| EXERCISE DESCRIPTION |
Return each line of the records below in which the string "computer" turns up.

| INFORMATION SUPPLIED |
>>>>

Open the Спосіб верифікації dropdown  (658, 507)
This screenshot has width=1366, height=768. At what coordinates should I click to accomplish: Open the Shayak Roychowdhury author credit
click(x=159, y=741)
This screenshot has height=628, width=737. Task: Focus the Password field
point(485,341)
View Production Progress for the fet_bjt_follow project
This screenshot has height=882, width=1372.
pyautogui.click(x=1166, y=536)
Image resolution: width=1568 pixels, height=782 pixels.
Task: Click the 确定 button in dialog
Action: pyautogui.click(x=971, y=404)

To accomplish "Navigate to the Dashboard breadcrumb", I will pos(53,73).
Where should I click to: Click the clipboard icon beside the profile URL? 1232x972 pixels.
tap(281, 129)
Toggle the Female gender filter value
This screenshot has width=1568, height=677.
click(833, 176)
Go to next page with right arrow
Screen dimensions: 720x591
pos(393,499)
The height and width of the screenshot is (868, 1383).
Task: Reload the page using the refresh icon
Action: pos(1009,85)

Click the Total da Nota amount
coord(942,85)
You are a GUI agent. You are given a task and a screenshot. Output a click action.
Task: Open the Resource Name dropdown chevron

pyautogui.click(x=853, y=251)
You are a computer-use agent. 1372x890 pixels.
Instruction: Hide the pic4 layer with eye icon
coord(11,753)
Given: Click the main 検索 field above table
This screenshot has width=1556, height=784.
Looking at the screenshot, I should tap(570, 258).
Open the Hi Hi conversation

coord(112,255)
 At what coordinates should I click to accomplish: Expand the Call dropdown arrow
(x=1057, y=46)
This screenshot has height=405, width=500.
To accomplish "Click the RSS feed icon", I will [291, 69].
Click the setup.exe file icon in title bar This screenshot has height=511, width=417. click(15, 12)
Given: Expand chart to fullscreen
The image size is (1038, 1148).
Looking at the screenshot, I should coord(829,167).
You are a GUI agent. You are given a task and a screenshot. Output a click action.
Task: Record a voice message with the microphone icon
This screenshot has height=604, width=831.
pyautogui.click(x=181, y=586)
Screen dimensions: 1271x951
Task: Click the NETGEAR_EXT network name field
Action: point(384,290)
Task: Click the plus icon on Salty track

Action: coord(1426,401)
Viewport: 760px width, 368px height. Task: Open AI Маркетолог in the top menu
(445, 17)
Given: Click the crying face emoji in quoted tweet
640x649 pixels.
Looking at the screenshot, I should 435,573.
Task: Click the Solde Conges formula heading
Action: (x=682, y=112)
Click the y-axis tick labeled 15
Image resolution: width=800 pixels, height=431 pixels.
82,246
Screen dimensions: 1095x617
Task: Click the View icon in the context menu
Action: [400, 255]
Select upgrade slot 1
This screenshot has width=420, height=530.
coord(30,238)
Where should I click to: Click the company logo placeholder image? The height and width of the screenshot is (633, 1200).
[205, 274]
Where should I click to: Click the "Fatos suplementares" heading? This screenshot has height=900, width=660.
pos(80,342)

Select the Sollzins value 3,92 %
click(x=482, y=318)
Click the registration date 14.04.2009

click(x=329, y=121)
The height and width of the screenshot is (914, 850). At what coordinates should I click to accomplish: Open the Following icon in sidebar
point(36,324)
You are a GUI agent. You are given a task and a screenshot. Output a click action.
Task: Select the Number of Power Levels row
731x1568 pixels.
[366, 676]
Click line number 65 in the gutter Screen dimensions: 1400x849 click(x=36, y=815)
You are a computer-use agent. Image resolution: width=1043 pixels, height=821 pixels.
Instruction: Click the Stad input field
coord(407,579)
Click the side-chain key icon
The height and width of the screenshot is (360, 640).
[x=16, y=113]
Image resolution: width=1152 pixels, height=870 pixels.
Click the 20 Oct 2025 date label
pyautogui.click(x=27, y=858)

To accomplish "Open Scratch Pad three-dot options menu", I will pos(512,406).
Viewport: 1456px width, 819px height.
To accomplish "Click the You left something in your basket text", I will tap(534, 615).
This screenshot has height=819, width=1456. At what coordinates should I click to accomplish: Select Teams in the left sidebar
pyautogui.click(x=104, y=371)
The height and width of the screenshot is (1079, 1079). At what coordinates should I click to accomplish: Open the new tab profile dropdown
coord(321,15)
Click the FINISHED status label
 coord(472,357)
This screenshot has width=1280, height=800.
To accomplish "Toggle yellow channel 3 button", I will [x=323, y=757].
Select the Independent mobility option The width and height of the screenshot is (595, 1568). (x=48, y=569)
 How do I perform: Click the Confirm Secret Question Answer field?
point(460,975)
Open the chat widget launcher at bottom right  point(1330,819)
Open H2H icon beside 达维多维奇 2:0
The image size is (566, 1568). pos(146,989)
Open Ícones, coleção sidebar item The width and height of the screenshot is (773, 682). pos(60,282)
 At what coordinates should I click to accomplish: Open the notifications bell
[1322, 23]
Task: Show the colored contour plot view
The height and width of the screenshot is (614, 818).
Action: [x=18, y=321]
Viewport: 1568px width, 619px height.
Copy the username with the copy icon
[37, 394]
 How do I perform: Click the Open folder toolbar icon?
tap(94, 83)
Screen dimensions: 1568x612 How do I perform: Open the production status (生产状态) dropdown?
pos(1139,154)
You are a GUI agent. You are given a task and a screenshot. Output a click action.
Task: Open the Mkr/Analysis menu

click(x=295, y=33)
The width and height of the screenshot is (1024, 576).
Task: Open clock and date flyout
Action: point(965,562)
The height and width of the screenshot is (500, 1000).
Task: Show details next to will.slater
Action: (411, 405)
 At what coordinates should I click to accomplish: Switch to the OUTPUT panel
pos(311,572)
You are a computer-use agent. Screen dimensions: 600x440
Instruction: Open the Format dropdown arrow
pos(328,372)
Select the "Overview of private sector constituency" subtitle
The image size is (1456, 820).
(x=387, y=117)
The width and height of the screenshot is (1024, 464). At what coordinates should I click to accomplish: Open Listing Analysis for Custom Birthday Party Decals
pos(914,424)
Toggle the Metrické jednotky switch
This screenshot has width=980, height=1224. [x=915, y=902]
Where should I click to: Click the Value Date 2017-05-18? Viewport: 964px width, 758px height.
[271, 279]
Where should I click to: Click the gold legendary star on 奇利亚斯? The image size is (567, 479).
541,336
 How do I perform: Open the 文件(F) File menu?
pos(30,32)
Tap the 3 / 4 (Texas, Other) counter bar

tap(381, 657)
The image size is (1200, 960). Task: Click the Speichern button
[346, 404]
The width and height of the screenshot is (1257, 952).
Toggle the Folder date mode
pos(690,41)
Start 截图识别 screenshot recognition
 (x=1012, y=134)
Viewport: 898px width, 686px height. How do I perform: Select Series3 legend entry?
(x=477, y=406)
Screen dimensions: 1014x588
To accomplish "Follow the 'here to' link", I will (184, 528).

<<<<

| ANSWER TO THIS EXERCISE |
You are a computer-use agent. 1372x890 pixels.
You are a computer-use agent. Image resolution: width=1043 pixels, height=821 pixels.
You are a computer-use agent. Screen dimensions: 600x440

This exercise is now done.